▶ **PROBLEM DESCRIPTION**: Each line below that carries the string "computer" must appear in the answer.

---------- MATERIAL FOR THIS EXERCISE

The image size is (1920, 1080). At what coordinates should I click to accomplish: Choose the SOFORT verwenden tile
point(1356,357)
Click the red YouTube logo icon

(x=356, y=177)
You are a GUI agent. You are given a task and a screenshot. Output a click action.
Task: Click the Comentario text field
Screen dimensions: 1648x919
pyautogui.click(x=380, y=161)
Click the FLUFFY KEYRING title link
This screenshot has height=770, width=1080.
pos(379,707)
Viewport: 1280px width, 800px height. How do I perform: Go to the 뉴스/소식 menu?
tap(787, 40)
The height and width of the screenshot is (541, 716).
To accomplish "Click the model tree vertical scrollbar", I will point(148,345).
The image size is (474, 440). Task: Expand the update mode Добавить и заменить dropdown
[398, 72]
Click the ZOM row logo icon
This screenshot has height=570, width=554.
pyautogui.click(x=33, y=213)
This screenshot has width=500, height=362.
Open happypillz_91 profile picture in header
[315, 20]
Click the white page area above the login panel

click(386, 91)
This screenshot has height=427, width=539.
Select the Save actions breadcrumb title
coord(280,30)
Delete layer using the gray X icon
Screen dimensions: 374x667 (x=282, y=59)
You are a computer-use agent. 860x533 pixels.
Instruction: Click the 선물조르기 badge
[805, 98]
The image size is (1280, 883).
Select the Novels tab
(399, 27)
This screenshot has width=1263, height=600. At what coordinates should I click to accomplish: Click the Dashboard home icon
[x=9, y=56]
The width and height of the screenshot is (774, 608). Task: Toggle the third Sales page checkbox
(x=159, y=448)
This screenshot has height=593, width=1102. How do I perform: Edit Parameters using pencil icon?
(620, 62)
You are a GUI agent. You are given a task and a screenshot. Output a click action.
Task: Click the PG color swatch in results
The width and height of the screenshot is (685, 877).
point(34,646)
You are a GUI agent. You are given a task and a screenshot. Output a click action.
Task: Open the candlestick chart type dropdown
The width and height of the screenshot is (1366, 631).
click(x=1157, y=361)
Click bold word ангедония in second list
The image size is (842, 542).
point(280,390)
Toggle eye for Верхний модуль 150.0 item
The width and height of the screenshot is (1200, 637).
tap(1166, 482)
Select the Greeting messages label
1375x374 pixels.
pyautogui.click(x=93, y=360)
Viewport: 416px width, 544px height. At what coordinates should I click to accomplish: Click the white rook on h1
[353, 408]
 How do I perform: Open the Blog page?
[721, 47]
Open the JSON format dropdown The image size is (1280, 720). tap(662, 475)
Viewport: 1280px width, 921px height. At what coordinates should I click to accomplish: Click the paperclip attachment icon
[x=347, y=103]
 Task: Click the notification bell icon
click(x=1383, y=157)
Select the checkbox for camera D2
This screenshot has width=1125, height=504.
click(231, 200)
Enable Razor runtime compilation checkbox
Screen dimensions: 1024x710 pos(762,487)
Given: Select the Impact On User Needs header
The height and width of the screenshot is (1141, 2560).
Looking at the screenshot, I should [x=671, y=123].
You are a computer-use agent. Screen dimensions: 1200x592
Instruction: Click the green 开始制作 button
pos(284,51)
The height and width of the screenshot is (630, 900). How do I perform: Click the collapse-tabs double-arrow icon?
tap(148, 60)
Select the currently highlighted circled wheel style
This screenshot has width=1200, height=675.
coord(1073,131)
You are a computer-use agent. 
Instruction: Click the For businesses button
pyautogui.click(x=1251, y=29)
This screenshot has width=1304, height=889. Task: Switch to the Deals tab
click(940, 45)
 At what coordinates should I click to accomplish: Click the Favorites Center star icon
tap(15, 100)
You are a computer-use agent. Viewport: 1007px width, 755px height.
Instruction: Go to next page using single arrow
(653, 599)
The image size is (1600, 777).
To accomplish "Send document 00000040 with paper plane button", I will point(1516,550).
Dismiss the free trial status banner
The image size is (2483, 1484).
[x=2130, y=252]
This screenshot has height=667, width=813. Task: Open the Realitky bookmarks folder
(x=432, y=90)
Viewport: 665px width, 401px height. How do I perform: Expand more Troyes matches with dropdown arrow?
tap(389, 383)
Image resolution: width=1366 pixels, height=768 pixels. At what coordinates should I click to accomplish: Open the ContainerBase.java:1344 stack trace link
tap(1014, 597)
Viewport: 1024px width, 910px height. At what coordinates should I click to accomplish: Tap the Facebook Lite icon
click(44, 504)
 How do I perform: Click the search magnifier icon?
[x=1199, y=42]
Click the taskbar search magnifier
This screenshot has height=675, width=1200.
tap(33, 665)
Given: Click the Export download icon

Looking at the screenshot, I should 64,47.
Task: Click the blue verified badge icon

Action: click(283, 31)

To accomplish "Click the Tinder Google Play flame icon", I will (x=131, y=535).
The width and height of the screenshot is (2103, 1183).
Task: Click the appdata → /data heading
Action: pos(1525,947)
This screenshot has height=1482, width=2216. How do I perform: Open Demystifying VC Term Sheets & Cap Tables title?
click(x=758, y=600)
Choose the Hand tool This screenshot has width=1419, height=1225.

--------------------

▶ **ANSWER SECTION**:
You are a computer-use agent. 860x533 pixels.
You are a computer-use agent. Screen dimensions: 1200x592
You are a computer-use agent. 
You are a computer-use agent. Viewport: 1007px width, 755px height.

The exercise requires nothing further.